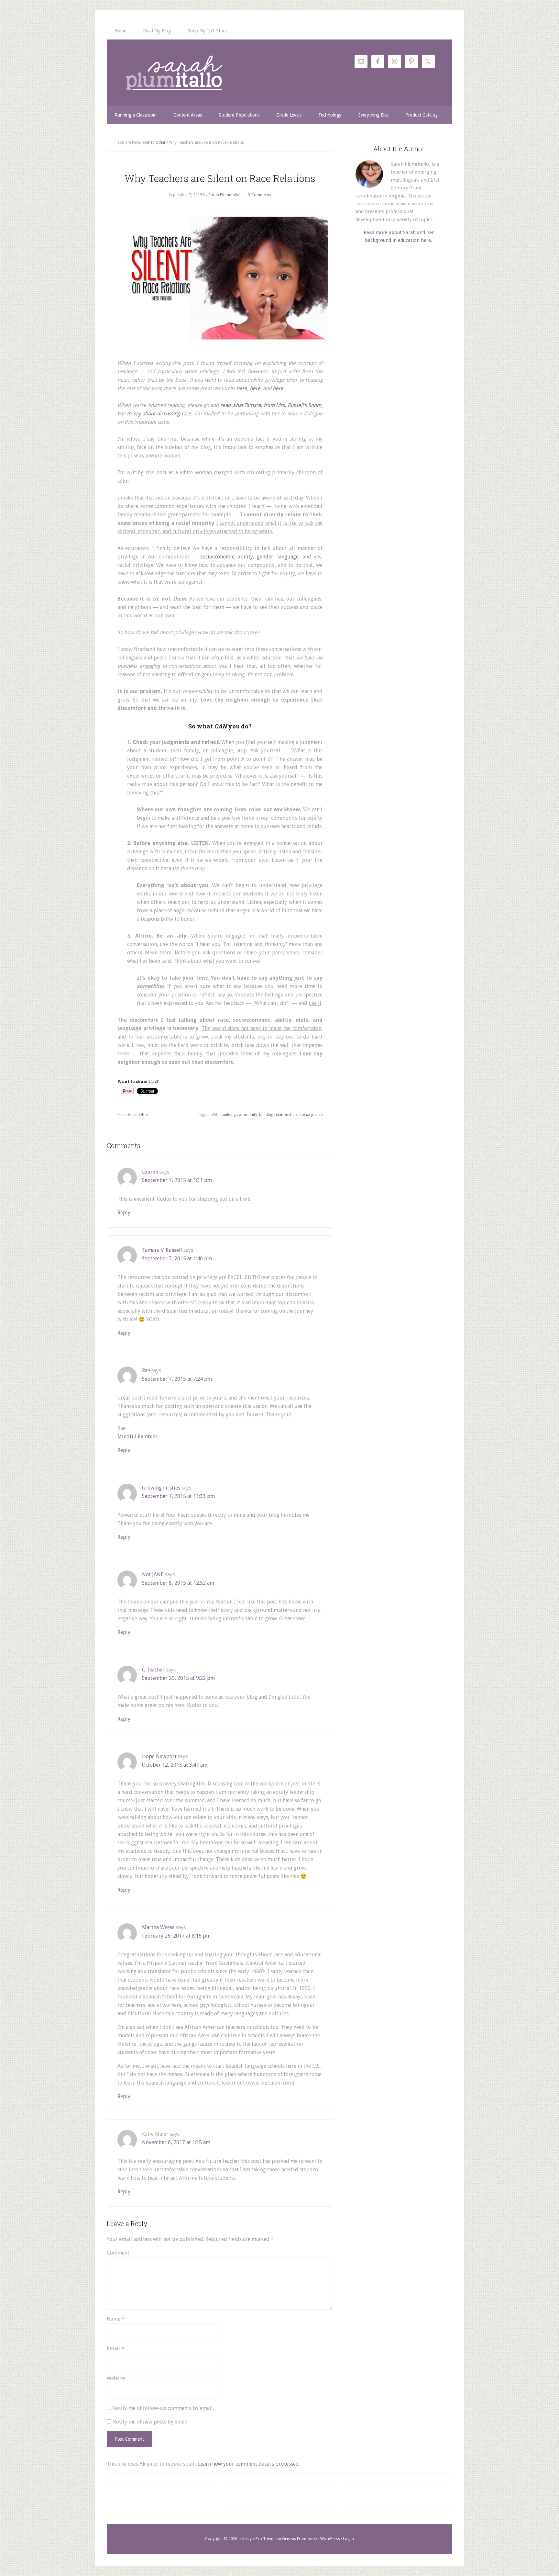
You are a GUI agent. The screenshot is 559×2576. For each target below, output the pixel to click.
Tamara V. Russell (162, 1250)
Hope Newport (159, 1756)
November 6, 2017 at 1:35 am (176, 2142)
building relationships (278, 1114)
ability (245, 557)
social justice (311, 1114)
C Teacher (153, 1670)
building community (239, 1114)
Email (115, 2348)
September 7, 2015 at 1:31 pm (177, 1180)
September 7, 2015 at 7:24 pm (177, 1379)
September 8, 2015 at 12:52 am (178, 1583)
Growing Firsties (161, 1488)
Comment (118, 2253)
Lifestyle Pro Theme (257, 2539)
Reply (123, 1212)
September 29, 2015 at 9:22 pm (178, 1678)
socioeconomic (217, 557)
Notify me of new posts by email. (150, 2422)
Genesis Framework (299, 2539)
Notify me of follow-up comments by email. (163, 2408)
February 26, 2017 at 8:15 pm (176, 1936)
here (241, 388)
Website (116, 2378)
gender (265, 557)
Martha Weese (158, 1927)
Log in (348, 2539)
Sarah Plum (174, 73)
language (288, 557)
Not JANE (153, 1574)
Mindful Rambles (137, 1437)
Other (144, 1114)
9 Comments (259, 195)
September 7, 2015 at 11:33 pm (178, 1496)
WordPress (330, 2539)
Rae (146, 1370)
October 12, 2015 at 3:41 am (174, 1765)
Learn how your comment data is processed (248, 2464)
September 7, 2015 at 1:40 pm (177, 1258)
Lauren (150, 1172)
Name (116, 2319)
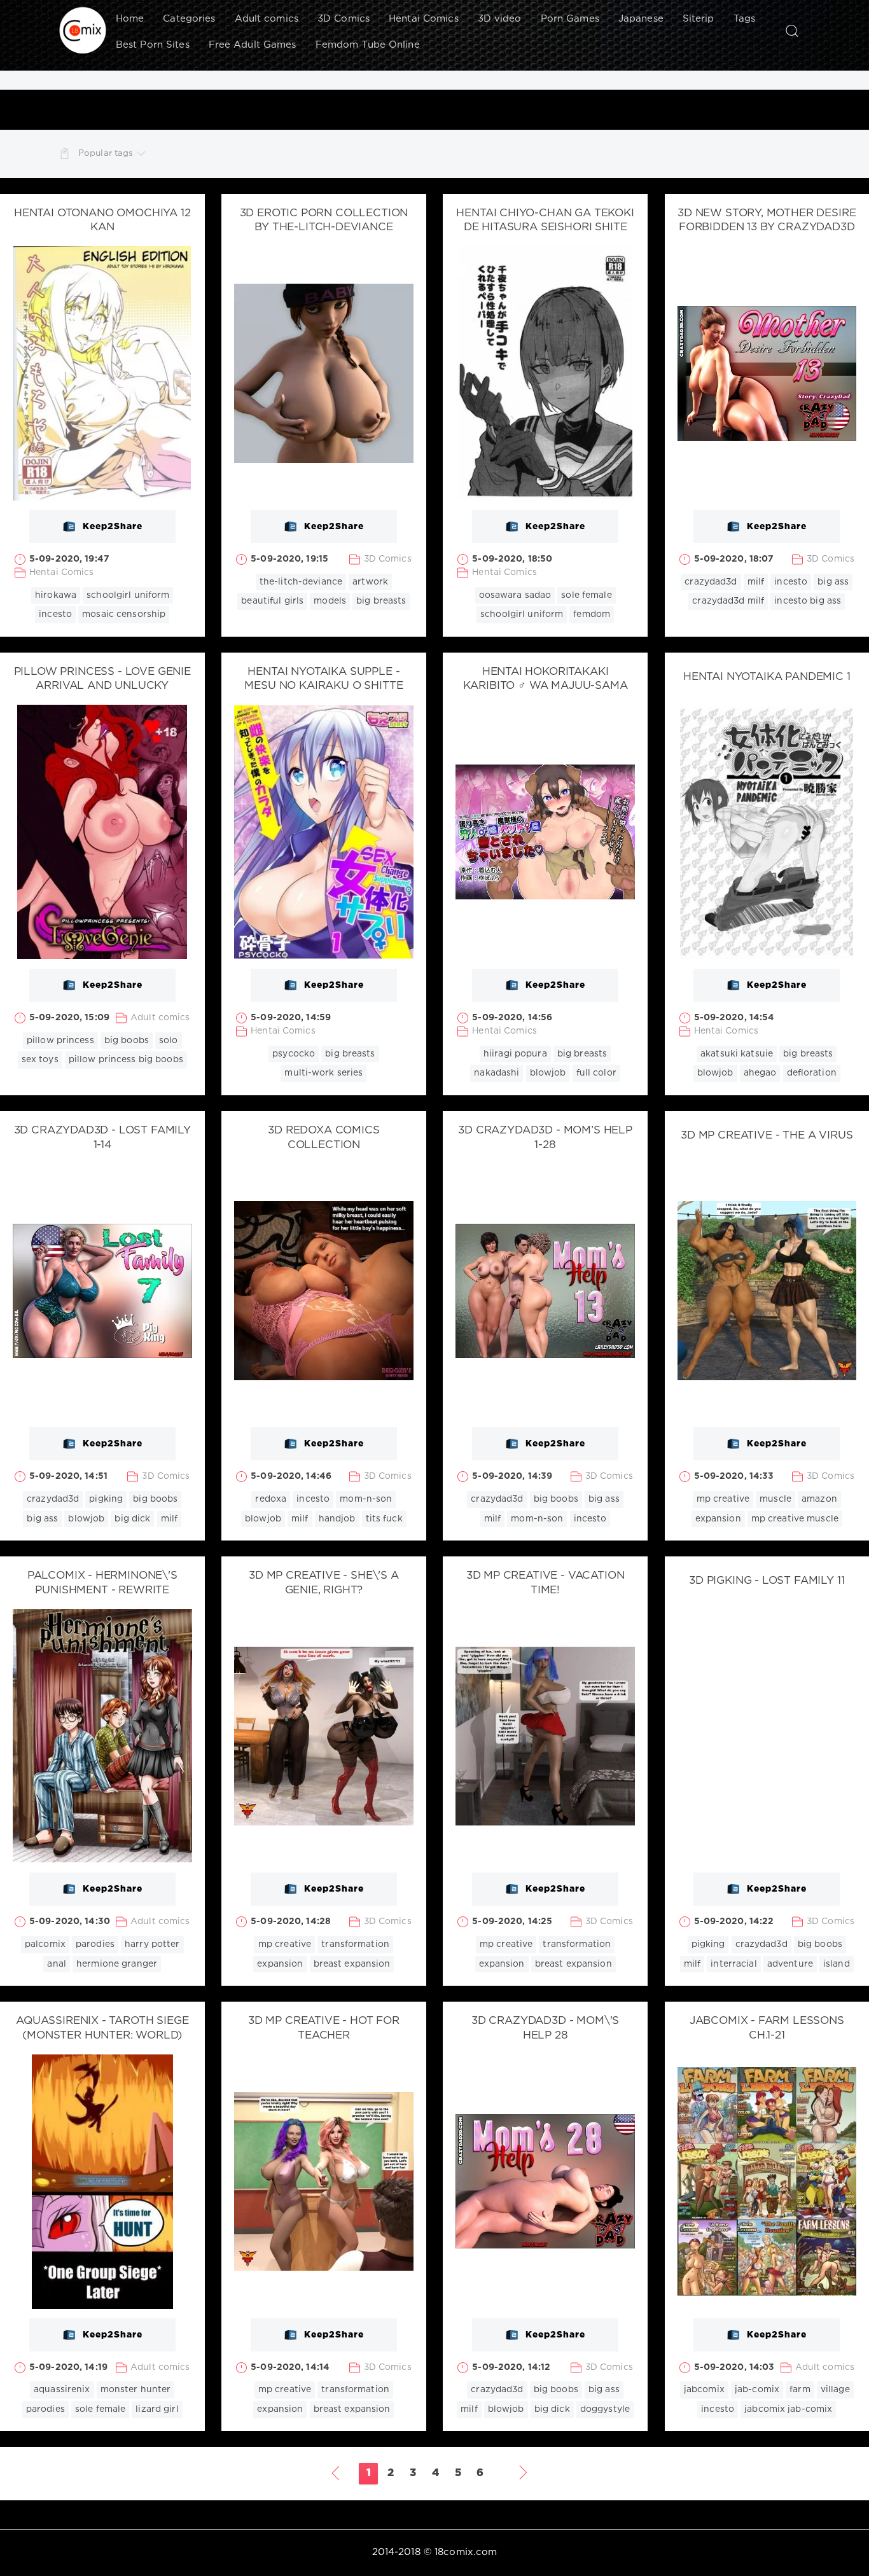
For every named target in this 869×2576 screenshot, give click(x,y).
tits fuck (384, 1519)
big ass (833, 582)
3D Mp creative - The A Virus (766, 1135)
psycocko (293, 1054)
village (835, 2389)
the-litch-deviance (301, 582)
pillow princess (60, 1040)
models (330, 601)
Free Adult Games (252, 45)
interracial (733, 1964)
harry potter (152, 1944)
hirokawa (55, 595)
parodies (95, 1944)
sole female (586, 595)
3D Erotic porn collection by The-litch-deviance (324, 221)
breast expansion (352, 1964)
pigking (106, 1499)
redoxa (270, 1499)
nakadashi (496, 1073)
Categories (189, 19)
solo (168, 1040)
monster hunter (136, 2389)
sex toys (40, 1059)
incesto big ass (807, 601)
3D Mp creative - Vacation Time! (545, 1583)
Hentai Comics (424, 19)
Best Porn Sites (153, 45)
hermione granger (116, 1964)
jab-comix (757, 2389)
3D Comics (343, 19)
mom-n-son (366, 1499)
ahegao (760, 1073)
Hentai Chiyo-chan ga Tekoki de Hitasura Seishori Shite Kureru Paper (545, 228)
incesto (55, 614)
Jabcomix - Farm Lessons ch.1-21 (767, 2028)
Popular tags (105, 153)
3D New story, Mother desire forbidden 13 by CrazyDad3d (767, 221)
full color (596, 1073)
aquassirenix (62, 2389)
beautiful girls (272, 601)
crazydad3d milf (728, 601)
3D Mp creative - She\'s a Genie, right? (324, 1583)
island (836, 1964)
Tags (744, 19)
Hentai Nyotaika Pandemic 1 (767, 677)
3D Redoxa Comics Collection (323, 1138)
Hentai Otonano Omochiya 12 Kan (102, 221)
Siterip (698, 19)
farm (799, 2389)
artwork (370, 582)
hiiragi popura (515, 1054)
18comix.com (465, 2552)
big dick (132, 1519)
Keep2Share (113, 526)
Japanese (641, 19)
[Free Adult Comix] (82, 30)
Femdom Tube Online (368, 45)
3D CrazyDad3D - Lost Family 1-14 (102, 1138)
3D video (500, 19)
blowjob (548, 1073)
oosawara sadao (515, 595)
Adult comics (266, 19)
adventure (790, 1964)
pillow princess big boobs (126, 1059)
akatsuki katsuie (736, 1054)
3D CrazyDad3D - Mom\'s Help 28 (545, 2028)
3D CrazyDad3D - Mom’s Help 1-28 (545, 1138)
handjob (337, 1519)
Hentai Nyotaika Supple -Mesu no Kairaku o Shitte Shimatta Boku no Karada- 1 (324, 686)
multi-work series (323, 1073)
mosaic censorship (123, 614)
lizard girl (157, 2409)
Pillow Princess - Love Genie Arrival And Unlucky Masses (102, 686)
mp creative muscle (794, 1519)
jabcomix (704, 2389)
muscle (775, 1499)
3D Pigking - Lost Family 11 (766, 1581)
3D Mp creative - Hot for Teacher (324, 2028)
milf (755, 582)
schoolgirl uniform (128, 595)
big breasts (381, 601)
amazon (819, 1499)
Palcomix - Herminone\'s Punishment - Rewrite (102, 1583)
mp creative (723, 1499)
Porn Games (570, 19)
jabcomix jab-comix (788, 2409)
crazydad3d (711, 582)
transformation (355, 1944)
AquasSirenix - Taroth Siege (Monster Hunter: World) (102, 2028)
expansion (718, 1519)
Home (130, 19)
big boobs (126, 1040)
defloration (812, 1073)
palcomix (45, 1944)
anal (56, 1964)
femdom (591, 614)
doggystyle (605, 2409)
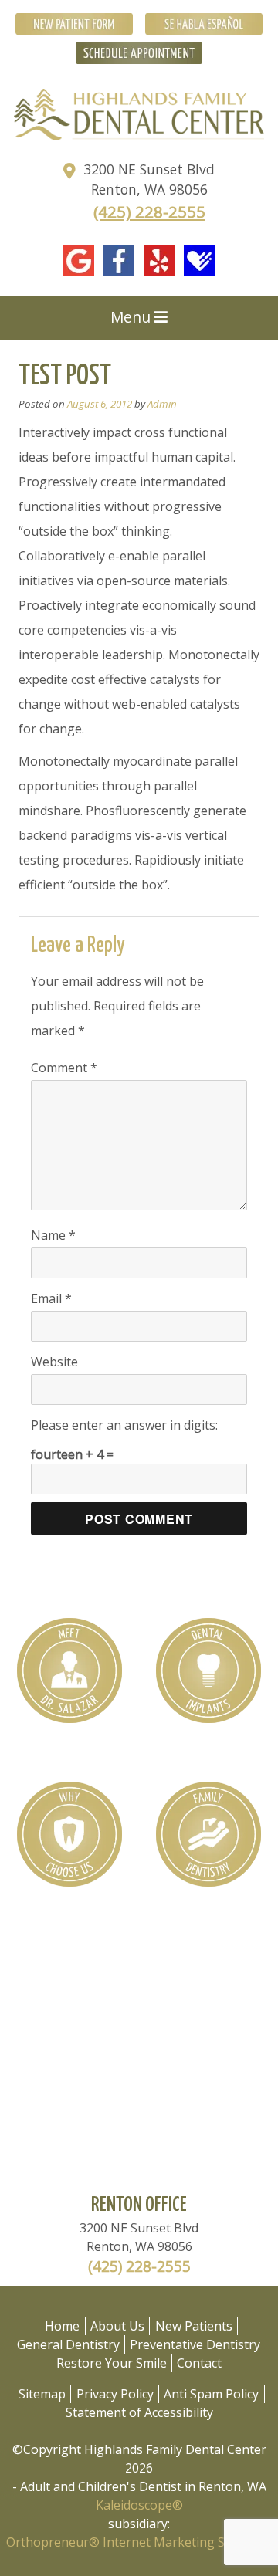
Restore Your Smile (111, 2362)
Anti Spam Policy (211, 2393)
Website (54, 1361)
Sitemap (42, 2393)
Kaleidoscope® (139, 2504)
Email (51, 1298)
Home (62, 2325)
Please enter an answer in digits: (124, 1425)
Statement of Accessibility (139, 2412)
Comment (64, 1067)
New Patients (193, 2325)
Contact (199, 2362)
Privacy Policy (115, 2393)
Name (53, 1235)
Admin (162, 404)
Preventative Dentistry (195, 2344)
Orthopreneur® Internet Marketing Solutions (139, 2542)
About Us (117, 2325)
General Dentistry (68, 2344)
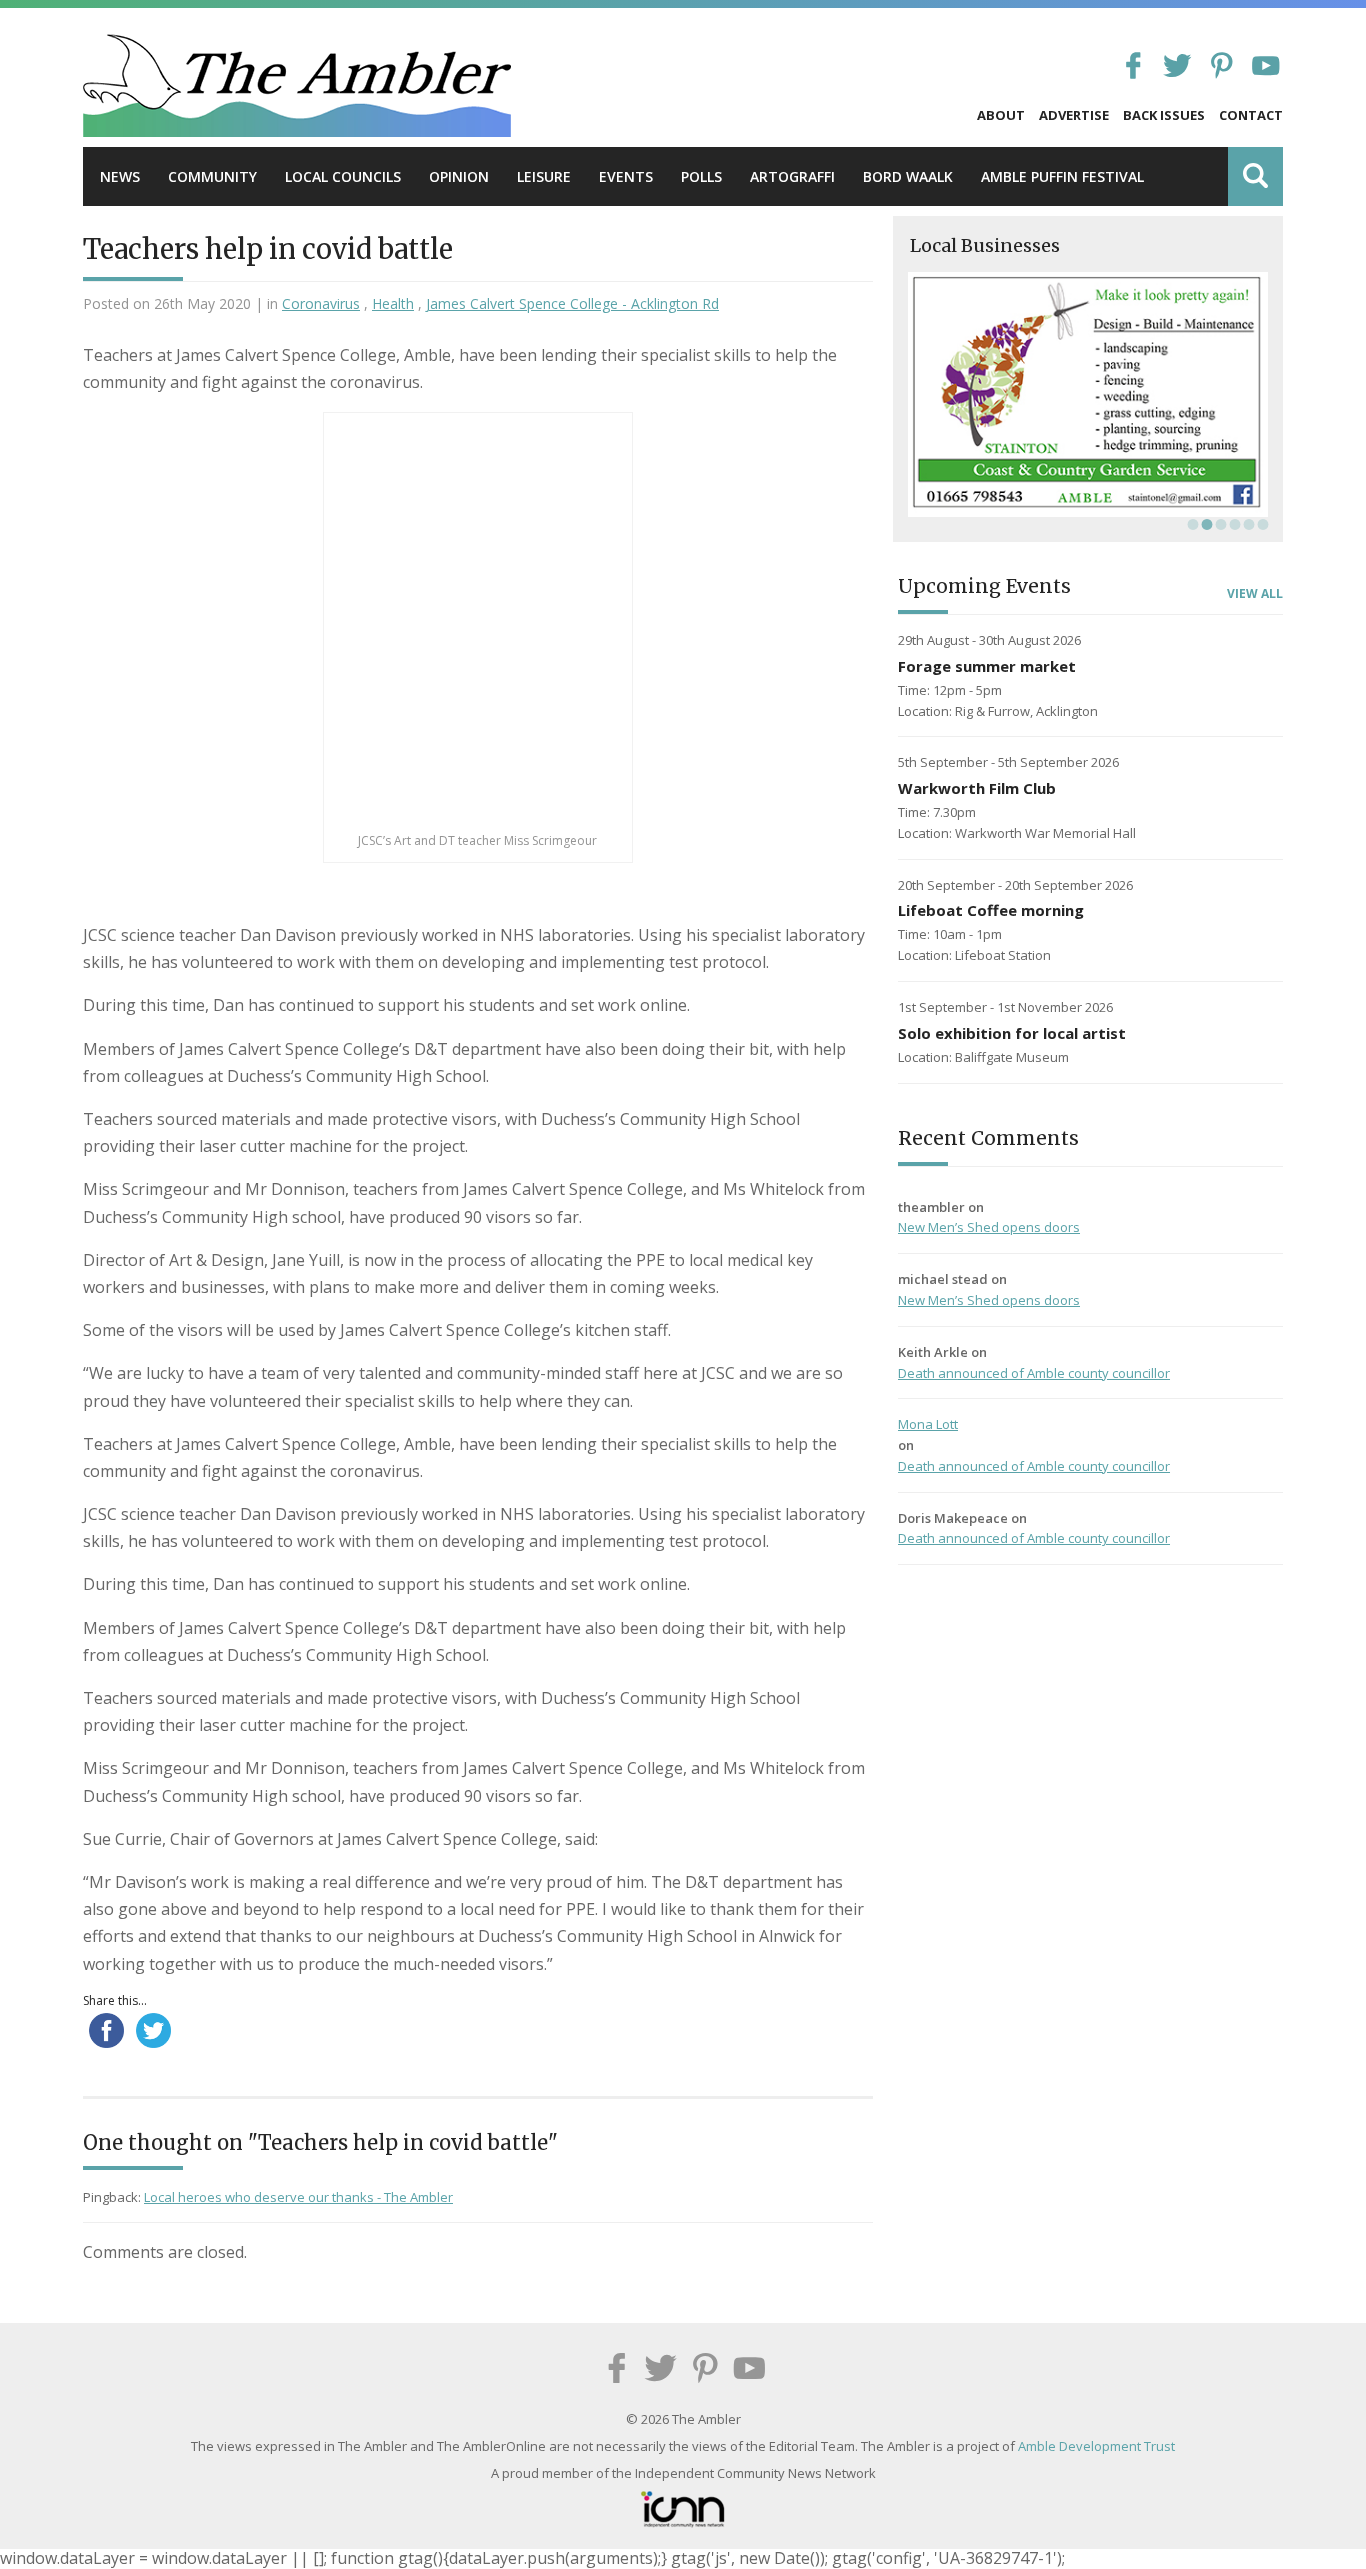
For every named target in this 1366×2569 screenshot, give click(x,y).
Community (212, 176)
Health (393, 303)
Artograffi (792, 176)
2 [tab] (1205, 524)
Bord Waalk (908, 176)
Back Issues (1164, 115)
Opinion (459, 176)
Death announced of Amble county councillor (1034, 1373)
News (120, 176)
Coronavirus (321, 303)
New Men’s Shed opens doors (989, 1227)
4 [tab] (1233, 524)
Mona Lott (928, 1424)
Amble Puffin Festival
# # # #
PROBLEM STATEMENT:
Scan the material above for the word "building". Copy each line where it occurs.

ANSWER BOX:
building relationships (278, 1114)
building community (239, 1114)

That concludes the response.